[Stored records]

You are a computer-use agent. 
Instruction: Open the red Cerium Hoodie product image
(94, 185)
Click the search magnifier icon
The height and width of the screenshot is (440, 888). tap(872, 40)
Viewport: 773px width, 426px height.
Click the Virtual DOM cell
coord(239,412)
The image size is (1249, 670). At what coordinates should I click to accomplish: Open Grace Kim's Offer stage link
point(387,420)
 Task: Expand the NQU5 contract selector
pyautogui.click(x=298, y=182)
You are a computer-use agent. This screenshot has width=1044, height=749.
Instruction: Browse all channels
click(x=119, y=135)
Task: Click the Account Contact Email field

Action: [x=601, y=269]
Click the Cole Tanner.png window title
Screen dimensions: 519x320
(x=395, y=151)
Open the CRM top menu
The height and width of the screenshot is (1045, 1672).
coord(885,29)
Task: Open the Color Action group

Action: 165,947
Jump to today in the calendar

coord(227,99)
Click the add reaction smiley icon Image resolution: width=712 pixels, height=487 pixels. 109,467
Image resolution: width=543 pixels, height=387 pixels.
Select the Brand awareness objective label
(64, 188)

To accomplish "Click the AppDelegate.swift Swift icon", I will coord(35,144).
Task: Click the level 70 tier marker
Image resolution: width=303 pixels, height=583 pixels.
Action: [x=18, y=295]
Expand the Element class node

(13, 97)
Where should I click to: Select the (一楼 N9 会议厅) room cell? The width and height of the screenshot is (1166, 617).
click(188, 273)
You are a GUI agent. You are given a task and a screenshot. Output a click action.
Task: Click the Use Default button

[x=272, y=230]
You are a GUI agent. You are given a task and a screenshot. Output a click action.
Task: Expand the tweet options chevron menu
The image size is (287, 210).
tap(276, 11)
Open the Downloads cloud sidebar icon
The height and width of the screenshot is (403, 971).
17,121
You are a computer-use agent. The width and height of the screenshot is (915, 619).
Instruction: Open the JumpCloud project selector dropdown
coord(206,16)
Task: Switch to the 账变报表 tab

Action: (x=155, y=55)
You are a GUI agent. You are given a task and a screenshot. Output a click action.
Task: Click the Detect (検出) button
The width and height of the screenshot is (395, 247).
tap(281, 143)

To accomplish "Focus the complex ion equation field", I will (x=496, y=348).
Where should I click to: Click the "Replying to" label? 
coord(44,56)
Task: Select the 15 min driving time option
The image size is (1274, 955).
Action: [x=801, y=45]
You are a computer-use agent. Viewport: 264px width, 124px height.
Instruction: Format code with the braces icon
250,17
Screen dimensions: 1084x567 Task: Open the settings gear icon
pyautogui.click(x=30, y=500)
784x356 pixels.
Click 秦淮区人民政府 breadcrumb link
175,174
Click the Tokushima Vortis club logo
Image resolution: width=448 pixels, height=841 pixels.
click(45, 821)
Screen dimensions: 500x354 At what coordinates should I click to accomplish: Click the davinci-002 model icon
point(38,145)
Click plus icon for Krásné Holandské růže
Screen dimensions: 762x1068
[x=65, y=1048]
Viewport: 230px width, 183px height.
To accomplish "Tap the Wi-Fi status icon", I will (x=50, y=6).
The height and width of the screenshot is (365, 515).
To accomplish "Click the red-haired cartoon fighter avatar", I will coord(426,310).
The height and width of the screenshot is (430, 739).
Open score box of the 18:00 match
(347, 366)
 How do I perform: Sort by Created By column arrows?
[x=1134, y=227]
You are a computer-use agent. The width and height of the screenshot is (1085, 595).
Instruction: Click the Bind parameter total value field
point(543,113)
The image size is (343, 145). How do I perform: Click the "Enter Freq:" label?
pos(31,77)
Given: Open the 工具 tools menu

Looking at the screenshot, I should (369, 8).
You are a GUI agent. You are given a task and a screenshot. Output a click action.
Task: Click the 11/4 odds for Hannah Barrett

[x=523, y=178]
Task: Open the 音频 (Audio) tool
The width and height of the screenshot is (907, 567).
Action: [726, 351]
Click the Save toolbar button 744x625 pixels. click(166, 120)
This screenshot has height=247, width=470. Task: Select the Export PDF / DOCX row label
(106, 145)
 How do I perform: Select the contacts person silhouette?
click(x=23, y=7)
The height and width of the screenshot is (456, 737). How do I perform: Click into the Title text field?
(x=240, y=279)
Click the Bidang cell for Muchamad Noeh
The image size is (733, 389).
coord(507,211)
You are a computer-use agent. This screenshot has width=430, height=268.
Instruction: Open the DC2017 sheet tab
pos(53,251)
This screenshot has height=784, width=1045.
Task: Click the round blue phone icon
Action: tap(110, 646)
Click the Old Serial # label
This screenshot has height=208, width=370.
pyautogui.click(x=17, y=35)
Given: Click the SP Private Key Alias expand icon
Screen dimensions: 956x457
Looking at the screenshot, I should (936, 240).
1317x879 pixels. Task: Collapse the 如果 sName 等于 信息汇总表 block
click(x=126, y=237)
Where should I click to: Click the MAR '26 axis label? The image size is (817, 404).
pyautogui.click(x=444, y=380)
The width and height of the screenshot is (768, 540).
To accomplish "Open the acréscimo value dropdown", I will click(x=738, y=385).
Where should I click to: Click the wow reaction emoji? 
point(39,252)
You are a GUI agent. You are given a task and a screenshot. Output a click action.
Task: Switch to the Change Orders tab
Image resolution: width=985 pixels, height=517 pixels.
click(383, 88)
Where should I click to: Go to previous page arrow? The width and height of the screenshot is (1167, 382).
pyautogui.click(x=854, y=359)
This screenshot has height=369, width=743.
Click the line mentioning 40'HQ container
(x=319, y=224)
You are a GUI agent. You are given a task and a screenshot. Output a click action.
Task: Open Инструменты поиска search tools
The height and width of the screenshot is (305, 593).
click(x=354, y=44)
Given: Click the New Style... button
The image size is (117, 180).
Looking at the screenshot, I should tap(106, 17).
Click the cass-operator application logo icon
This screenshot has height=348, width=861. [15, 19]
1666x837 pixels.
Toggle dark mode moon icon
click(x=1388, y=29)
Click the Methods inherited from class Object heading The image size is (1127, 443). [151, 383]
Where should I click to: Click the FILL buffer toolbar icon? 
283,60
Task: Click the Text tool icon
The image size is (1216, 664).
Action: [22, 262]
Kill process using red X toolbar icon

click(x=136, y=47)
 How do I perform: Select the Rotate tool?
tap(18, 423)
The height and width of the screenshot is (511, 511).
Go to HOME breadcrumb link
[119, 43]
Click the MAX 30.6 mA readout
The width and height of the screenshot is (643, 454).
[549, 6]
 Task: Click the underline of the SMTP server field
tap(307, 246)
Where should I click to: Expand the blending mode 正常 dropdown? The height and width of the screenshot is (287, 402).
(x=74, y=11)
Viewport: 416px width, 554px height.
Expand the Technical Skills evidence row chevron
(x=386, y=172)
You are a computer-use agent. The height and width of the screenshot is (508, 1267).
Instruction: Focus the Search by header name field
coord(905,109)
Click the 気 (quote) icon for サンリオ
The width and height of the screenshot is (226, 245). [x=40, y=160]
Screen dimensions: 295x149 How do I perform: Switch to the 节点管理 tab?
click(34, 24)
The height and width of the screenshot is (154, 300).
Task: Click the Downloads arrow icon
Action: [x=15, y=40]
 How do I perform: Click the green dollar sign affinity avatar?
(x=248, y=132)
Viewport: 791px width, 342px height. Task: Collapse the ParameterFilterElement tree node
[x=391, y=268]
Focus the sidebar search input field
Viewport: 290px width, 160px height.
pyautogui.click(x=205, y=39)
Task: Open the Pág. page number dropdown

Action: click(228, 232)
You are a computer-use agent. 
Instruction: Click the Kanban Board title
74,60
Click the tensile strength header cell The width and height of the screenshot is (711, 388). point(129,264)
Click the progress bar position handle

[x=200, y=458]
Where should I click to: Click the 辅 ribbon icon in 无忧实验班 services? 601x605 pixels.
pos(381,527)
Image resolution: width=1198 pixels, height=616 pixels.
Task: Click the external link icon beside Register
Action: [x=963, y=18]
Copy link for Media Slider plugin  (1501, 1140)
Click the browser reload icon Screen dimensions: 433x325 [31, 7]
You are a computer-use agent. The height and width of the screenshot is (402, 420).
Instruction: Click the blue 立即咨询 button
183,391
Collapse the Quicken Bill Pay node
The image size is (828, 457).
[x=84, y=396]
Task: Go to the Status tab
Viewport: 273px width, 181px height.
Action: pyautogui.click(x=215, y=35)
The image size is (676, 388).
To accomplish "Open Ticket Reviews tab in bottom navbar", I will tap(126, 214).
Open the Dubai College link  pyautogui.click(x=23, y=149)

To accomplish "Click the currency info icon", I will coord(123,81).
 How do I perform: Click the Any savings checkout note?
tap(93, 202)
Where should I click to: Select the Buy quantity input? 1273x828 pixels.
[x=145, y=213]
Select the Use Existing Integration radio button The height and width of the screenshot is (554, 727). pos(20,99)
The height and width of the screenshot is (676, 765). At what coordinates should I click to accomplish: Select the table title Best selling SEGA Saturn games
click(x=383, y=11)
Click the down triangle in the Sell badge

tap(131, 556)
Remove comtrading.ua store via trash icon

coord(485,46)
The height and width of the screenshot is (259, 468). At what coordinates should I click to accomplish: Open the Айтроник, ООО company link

Activity:
Scan the lines above for "computer", then copy every one that has it.

Task output:
You are a computer-use agent. 
You are a computer-use agent. This screenshot has width=1044, height=749.
You are a computer-use agent. The width and height of the screenshot is (915, 619).
You are a computer-use agent. Viewport: 264px width, 124px height.
You are a computer-use agent. The width and height of the screenshot is (1085, 595).
You are a computer-use agent. This screenshot has width=430, height=268.
You are a computer-use agent. The height and width of the screenshot is (508, 1267).
You are a computer-use agent. 
You are a computer-use agent. The height and width of the screenshot is (402, 420).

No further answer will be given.